Can someone go over the different flavors of secure FTP? - TCP-IP

This is a discussion on Can someone go over the different flavors of secure FTP? - TCP-IP ; I haven't sniffed Ethernet packets for a long time, please bear with me. On one side I have several IP phones which support some not-well- documented protocol named (and I quote): FTP(S) On the other side I have a Windows ...

+ Reply to Thread
Results 1 to 3 of 3

Thread: Can someone go over the different flavors of secure FTP?

  1. Can someone go over the different flavors of secure FTP?

    I haven't sniffed Ethernet packets for a long time, please bear with
    me.

    On one side I have several IP phones which support some not-well-
    documented protocol named (and I quote):

    FTP(S)

    On the other side I have a Windows server (for now, it will be Linux
    later) which needs to be configured to provide the ambiguous FTP(S)
    service to the phone clients.

    Please consider these dialogs:

    http://patriot.net/~ramon/Secure-FTPs.png
    http://patriot.net/~ramon/FileZilla-Secure-FTP.png

    Can someone please explain (or point to) the differences between the 4
    protocols in the first URL above?

    Fell free to tell the audience exactly what is meant by "implicit" and
    "explicit".

    What should I see in a WireShark capture when those protocol sessions
    are being monitored?

    TIA,

    -Ramon

    ps: a useful feature that I found in WireShark is that I can add an
    extra column called "Destination Port".

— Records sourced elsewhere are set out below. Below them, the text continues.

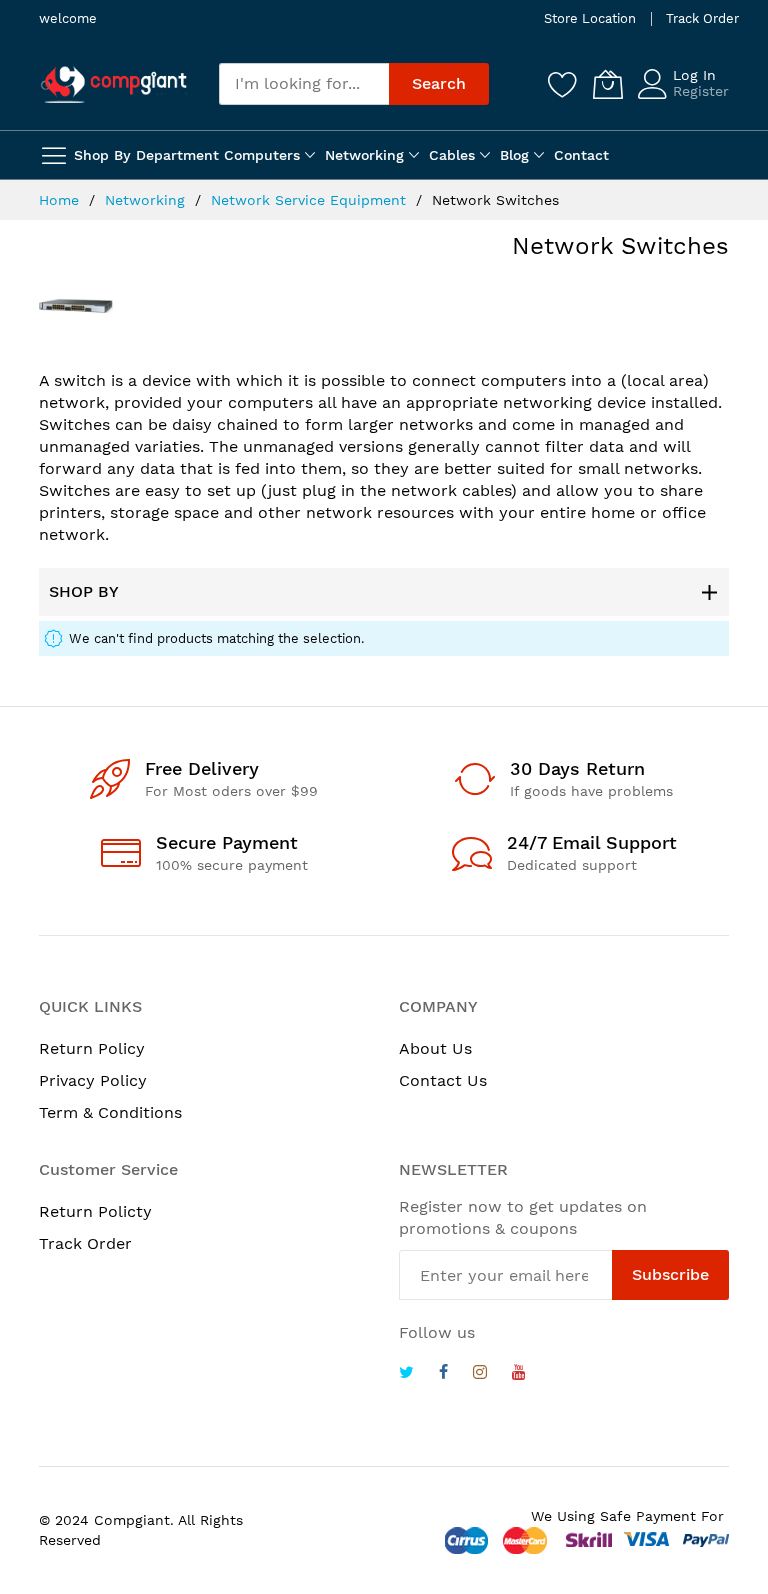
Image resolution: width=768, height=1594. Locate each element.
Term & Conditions (110, 1112)
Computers (262, 155)
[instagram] (480, 1374)
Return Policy (92, 1048)
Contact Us (443, 1080)
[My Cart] (608, 84)
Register (701, 91)
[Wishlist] (563, 84)
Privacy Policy (93, 1080)
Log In (694, 75)
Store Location (590, 18)
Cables (452, 155)
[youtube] (519, 1374)
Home (61, 200)
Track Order (702, 18)
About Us (435, 1048)
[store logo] (114, 84)
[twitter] (406, 1374)
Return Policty (95, 1211)
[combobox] (304, 84)
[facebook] (443, 1374)
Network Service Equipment (311, 200)
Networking (364, 155)
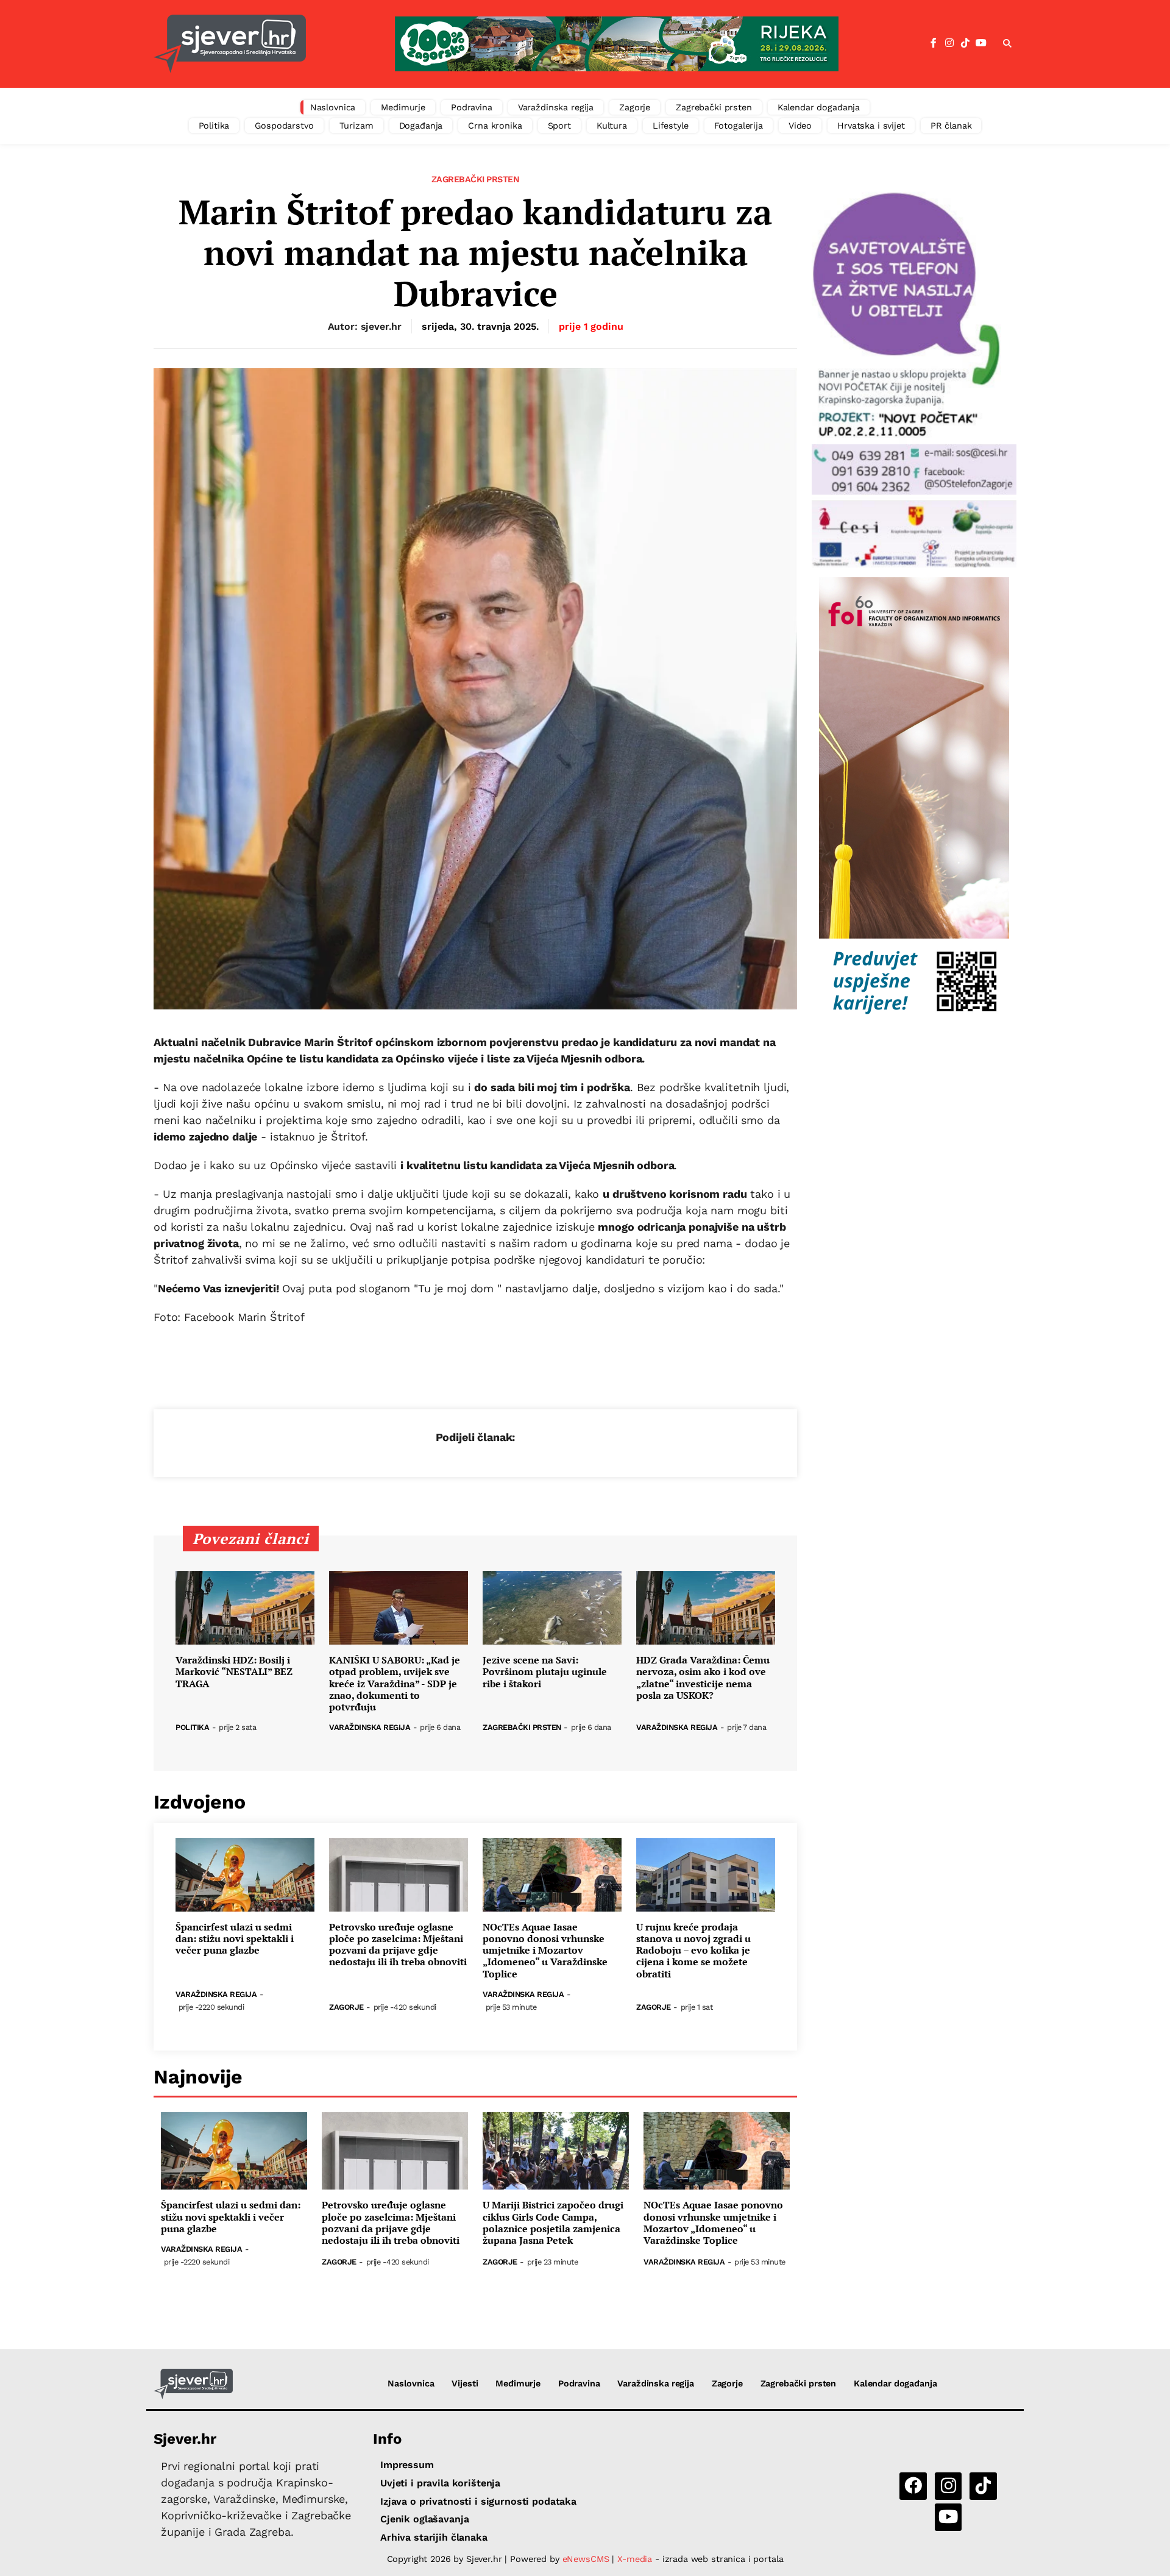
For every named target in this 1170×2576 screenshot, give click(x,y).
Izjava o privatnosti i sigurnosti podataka (478, 2501)
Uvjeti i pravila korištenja (440, 2483)
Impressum (407, 2465)
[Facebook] (933, 43)
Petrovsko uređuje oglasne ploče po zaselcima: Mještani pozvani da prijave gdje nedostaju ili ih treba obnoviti (398, 1944)
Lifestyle (671, 125)
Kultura (612, 125)
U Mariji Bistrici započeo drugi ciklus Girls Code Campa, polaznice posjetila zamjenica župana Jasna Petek (553, 2222)
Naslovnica (333, 107)
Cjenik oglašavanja (424, 2519)
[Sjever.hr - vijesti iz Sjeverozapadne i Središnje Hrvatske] (230, 44)
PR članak (951, 125)
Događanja (421, 125)
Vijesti (465, 2383)
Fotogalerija (738, 125)
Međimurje (403, 107)
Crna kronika (495, 125)
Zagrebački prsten (714, 107)
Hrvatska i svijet (871, 125)
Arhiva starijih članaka (434, 2537)
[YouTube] (981, 43)
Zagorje (634, 107)
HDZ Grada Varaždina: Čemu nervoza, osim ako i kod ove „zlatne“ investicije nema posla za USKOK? (703, 1677)
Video (800, 125)
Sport (559, 125)
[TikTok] (965, 43)
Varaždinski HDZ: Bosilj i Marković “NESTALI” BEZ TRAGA (234, 1672)
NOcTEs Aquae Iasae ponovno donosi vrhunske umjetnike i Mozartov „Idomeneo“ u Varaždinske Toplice (545, 1950)
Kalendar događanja (819, 107)
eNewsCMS (585, 2559)
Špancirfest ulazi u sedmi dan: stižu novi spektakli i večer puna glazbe (235, 1939)
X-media (636, 2559)
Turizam (356, 125)
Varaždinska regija (556, 107)
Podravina (471, 107)
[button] (1007, 44)
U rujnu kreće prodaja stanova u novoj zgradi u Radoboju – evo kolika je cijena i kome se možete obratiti (693, 1950)
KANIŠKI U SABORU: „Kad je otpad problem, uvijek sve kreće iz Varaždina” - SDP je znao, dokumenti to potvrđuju (394, 1683)
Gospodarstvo (284, 125)
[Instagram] (949, 43)
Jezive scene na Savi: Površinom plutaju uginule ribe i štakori (545, 1672)
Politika (214, 125)
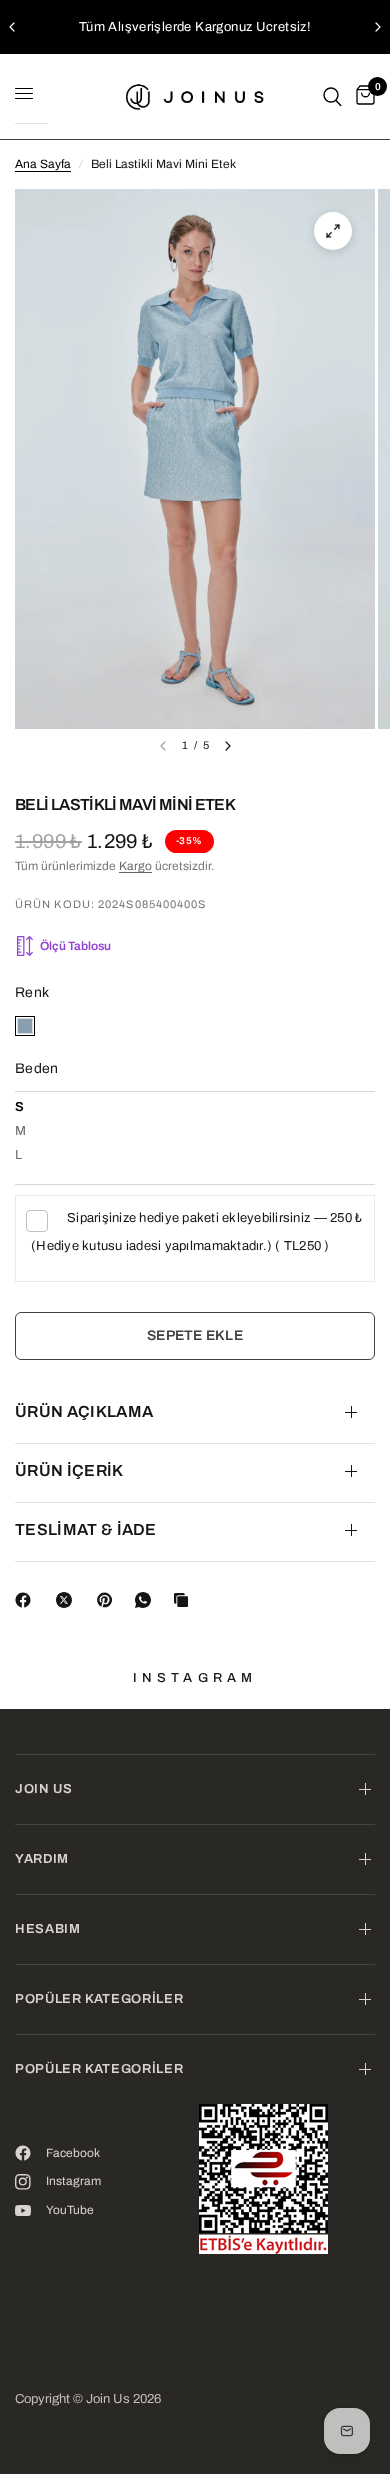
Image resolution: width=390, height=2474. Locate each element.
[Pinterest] (109, 1600)
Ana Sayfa (43, 164)
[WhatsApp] (147, 1600)
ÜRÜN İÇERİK (69, 1470)
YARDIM (42, 1859)
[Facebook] (27, 1600)
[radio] (25, 1026)
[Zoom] (333, 231)
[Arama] (332, 96)
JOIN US (44, 1789)
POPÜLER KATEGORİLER (99, 1999)
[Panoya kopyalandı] (185, 1600)
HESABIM (48, 1929)
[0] (362, 96)
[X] (68, 1600)
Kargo (135, 866)
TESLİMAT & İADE (86, 1529)
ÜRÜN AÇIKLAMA (84, 1411)
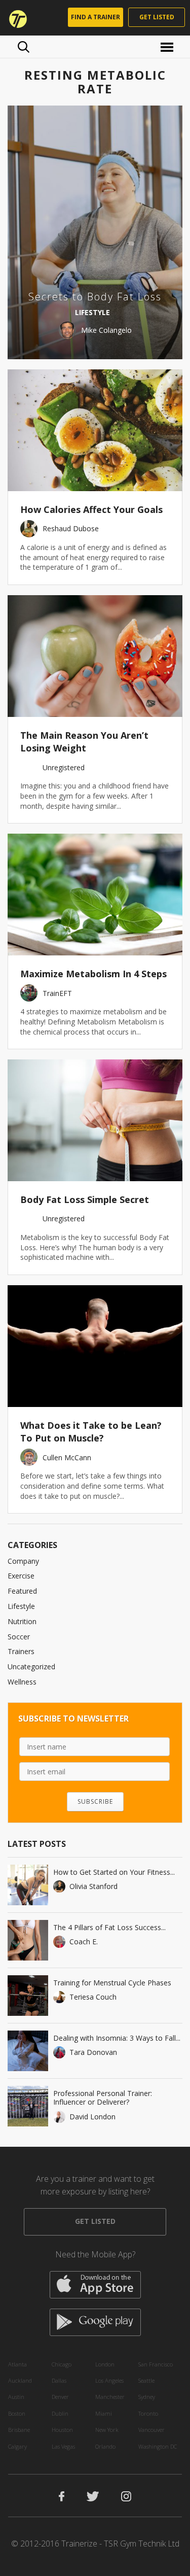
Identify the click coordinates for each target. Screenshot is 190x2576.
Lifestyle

  2. Re: Can someone go over the different flavors of secure FTP?

    On Jan 17, 2:52 am, Ramon F Herrera wrote:
    > I haven't sniffed Ethernet packets for a long time, please bear with
    > me.
    >
    > On one side I have several IP phones which support some not-well-
    > documented protocol named (and I quote):
    >
    > FTP(S)
    >
    > On the other side I have a Windows server (for now, it will be Linux
    > later) which needs to be configured to provide the ambiguous FTP(S)
    > service to the phone clients.
    >
    > Please consider these dialogs:
    >
    > http://patriot.net/~ramon/Secure-FTP...Secure-FTP.png
    >
    > Can someone please explain (or point to) the differences between the 4
    > protocols in the first URL above?
    >
    > Fell free to tell the audience exactly what is meant by "implicit" and
    > "explicit".
    >
    > What should I see in a WireShark capture when those protocol sessions
    > are being monitored?
    >
    > TIA,
    >
    > -Ramon
    >
    > ps: a useful feature that I found in WireShark is that I can add an
    > extra column called "Destination Port".


    I found this around:

    "Implicit SSL, while discussed in some SSL drafts, was never formally
    adopted in an RFC. It is not recommended by the IETF and its use is
    becoming more and more uncommon."

    Why is Implicit SSL not recommended?

    -Ramon


  3. Re: Can someone go over the different flavors of secure FTP?

    On Jan 17, 12:37 am, Ramon F Herrera wrote:

    > I found this around:
    >
    > "Implicit SSL, while discussed in some SSL drafts, was never formally
    > adopted in an RFC. It is not recommended by the IETF and its use is
    > becoming more and more uncommon."
    >
    > Why is Implicit SSL not recommended?


    Several reasons (note that I'm responding generally, not just for
    FTP):

    1) It makes it impossible to support both SSL and other protocols on
    the same port. To support plaintext as well, a second port must be
    assigned.

    2) It makes it impossible for the client to support SSL but fallback
    to plaintext. (This is usually a bad idea, but not having the option
    to do this is still a minus.)

    2) It makes it impossible to negotiate a version or options before
    initiating SSL.

    3) It makes it impossible for the server to know what certificate the
    client expects to see. (This makes name-based virtual hosting
    impossible.)

    4) It makes debugging much more difficult -- if the client doesn't
    start an SSL negotiation, the server will be unable to let it know
    that this is what it expects.

    5) If SSL is ever obsoleted and replaced with a newer but incompatible
    protocol, the port will have to be changed or SSL support dropped.

    6) The client must send data first, even if the protocol being
    implemented makes the reverse more logical.